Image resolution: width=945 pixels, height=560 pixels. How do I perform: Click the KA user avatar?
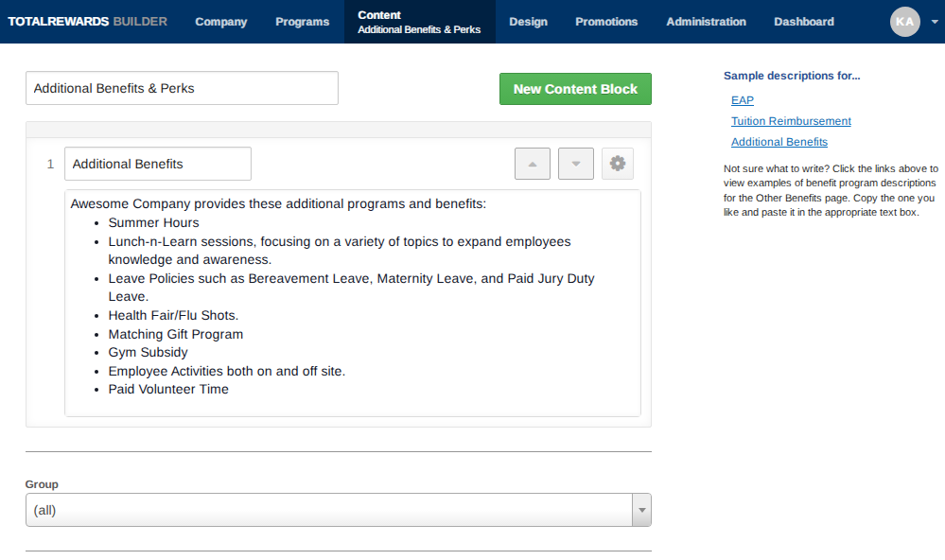[904, 22]
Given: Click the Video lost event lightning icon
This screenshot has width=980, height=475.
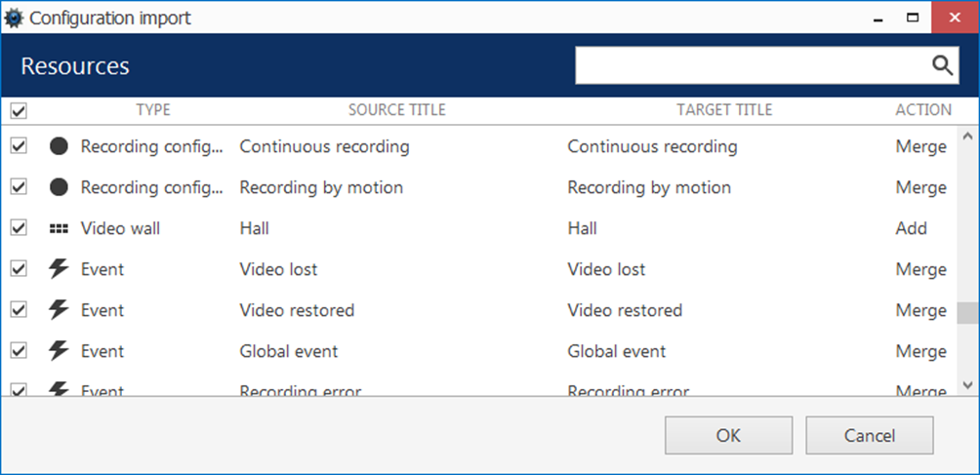Looking at the screenshot, I should pyautogui.click(x=60, y=269).
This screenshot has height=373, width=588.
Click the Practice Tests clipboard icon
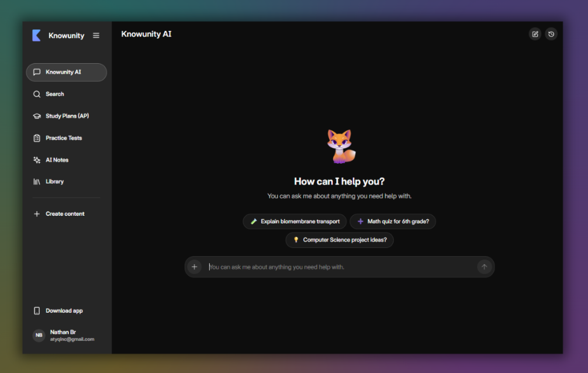tap(37, 137)
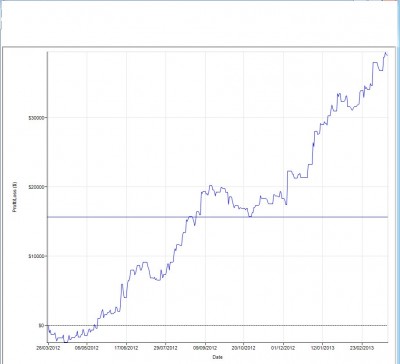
—————
◆ **WHAT TO PRODUCE**
All entries are to be retyped exactly. Omit any embedded images.

◆ **EXERCISE RESULT**
Image resolution: width=945 pixels, height=560 pixels. How do I perform: Click the KA user avatar?
[904, 22]
Given: Click the Video lost event lightning icon
This screenshot has width=980, height=475.
Looking at the screenshot, I should pyautogui.click(x=60, y=269).
This screenshot has height=373, width=588.
Click the Practice Tests clipboard icon
tap(37, 137)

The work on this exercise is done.